WHAT YOU ARE ASKED TO DO: Exactly and only the lines below from the one containing "Given: Open a new browser tab" down to the one containing "You are a computer-use" are wanted, both included; please exclude every picture.

DATA EXTRACT:
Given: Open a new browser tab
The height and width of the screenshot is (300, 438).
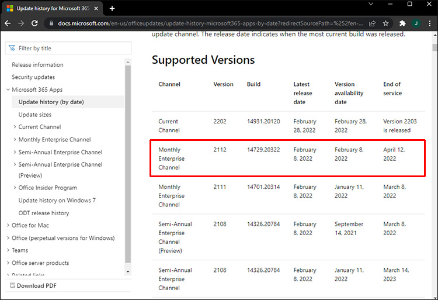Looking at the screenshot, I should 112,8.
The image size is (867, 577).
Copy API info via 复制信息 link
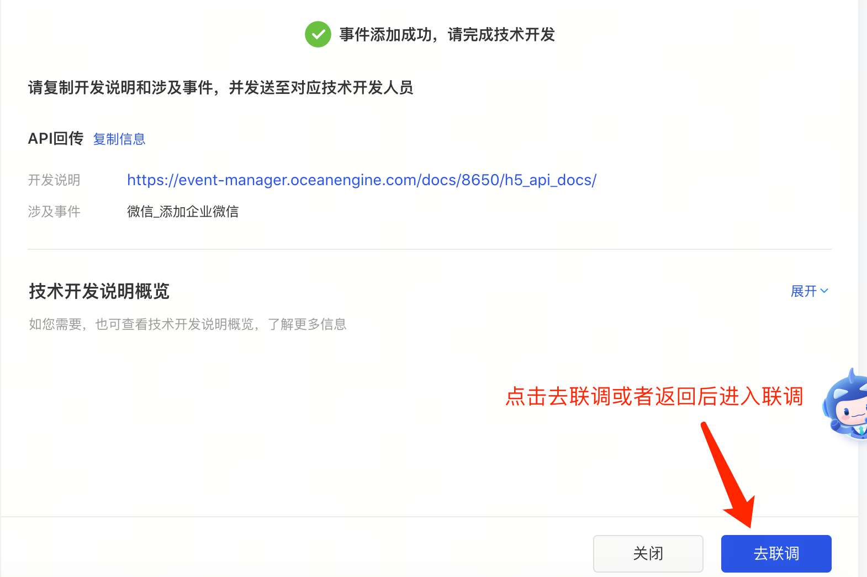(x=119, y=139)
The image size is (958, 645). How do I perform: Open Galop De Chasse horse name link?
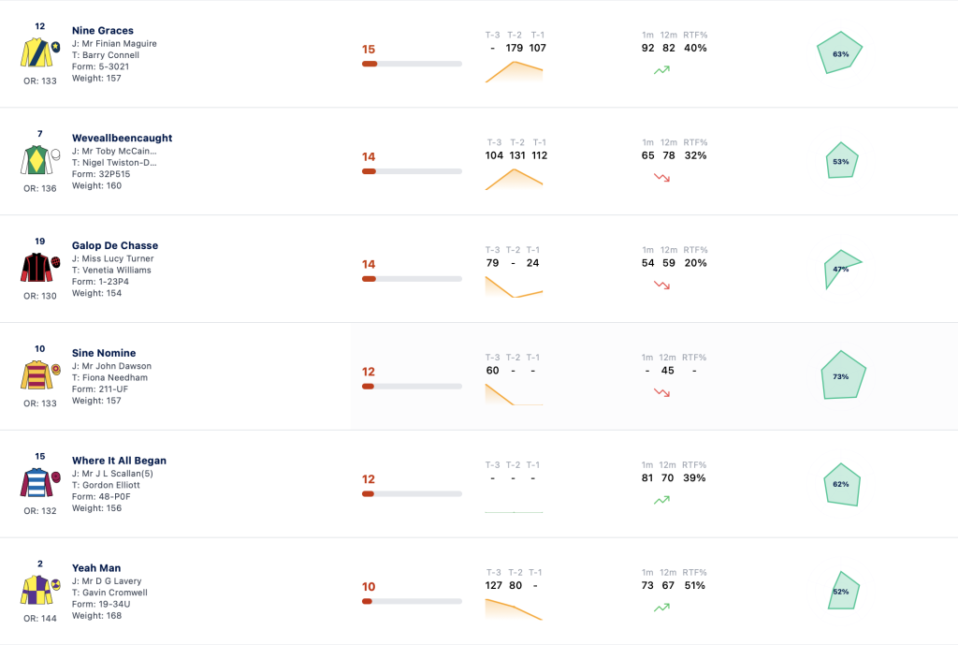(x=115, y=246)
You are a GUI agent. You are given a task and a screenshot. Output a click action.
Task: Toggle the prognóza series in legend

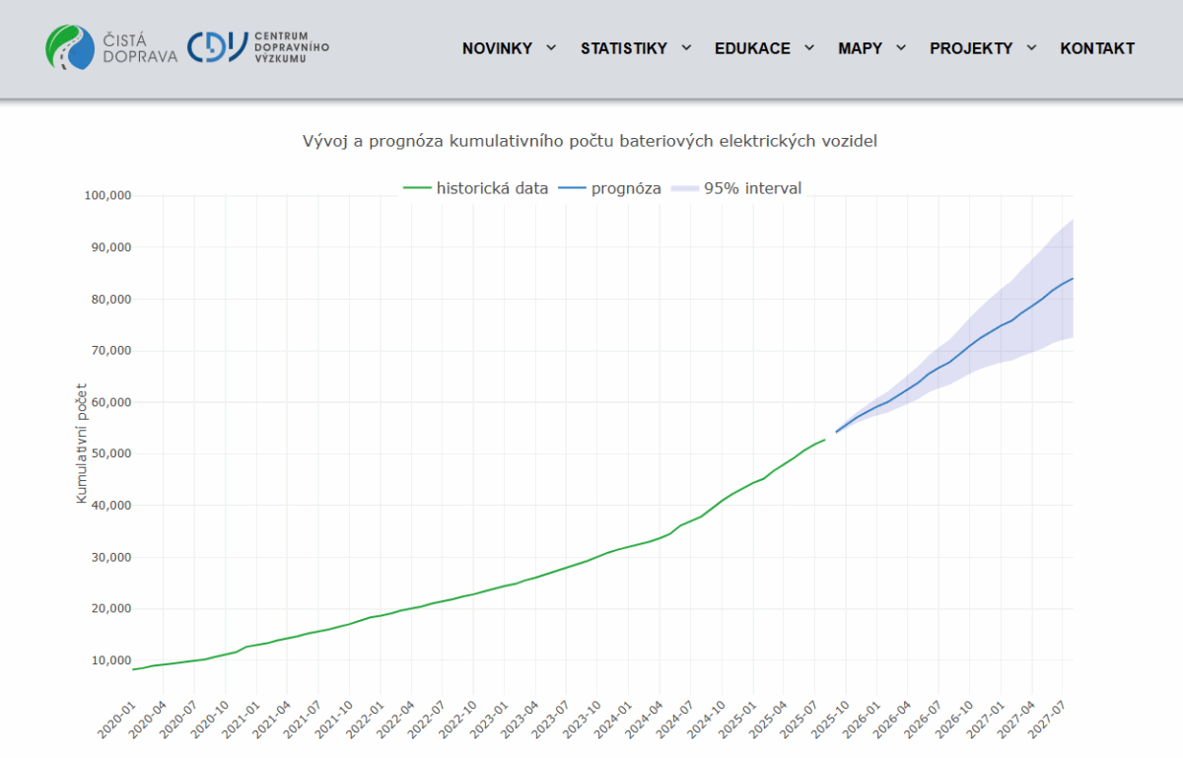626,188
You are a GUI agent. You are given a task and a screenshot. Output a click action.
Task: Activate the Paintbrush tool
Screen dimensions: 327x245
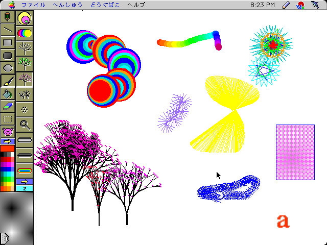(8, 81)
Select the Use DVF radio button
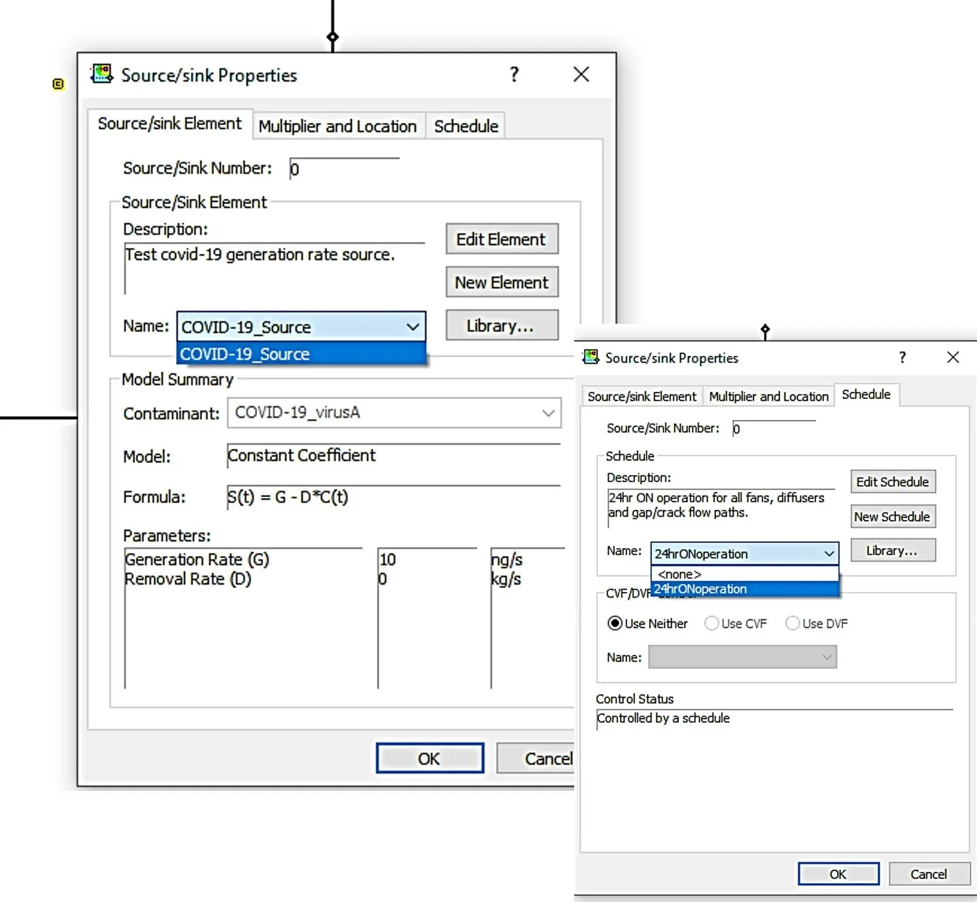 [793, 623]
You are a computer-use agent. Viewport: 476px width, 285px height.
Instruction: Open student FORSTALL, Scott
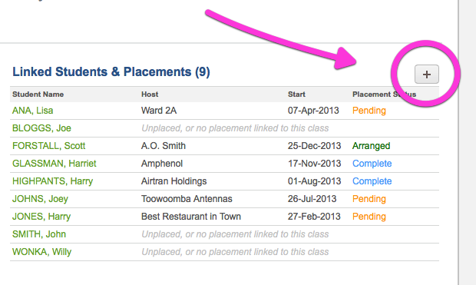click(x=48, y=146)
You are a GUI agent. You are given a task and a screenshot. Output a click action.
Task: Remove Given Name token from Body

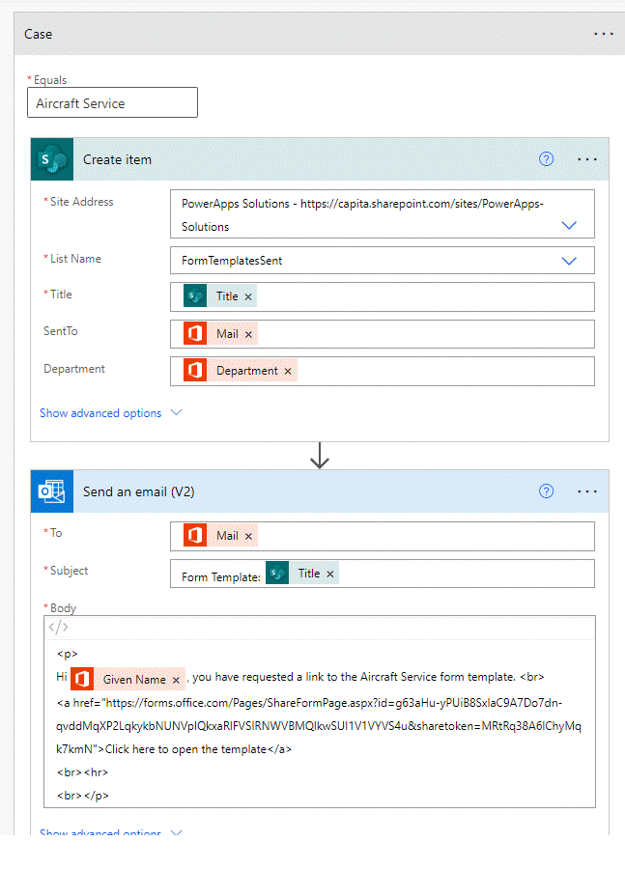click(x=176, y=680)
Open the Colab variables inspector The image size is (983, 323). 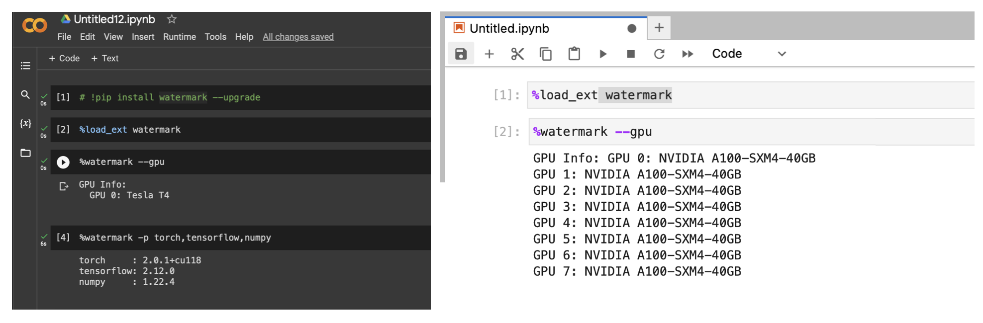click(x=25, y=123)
* * *
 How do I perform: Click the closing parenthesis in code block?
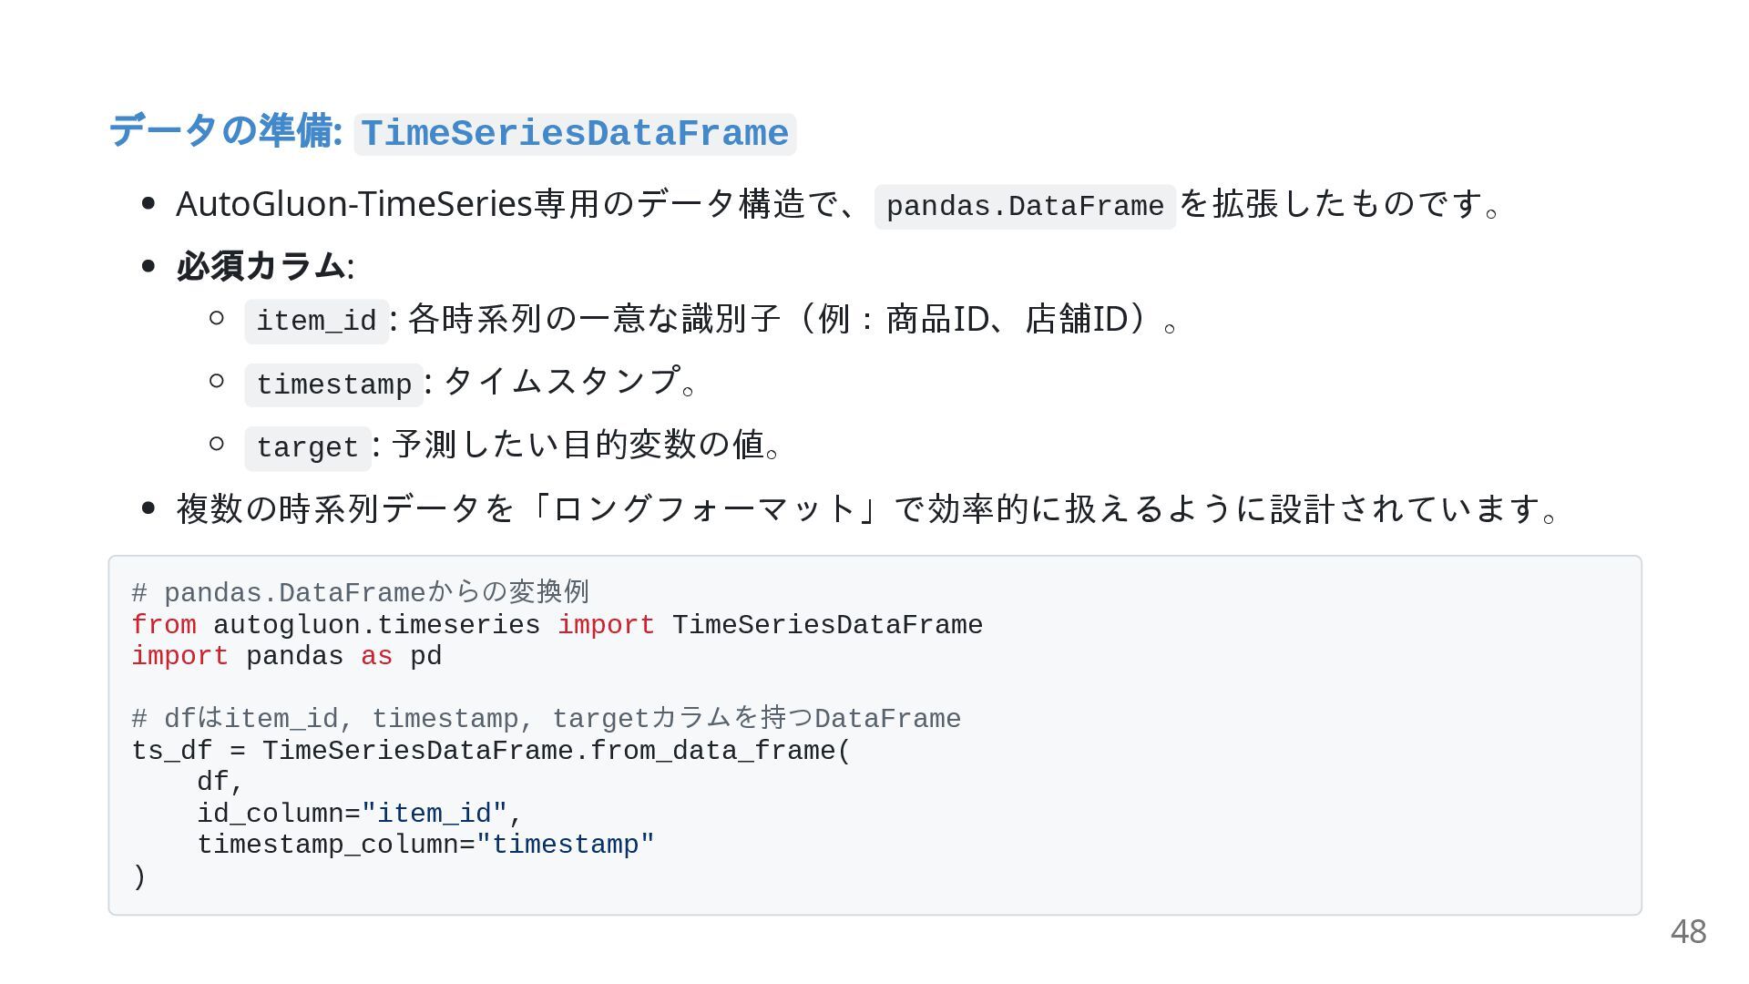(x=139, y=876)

ANSWER SPACE:
Given: Open a new browser tab
The height and width of the screenshot is (300, 438).
Looking at the screenshot, I should 112,8.
The image size is (867, 577).
Copy API info via 复制信息 link
(x=119, y=139)
The image size is (958, 645). How do I perform: Open Galop De Chasse horse name link?
(x=115, y=246)
You are a GUI agent. You are given a task and a screenshot. Output a click action.
Task: Toggle the prognóza series in legend

626,188
You are a GUI agent. You are given a task and a screenshot. Output a click action.
Task: Activate the Paintbrush tool
Screen dimensions: 327x245
(8, 81)
Select the Use DVF radio button
 [793, 623]
You are a computer-use agent. Viewport: 476px width, 285px height.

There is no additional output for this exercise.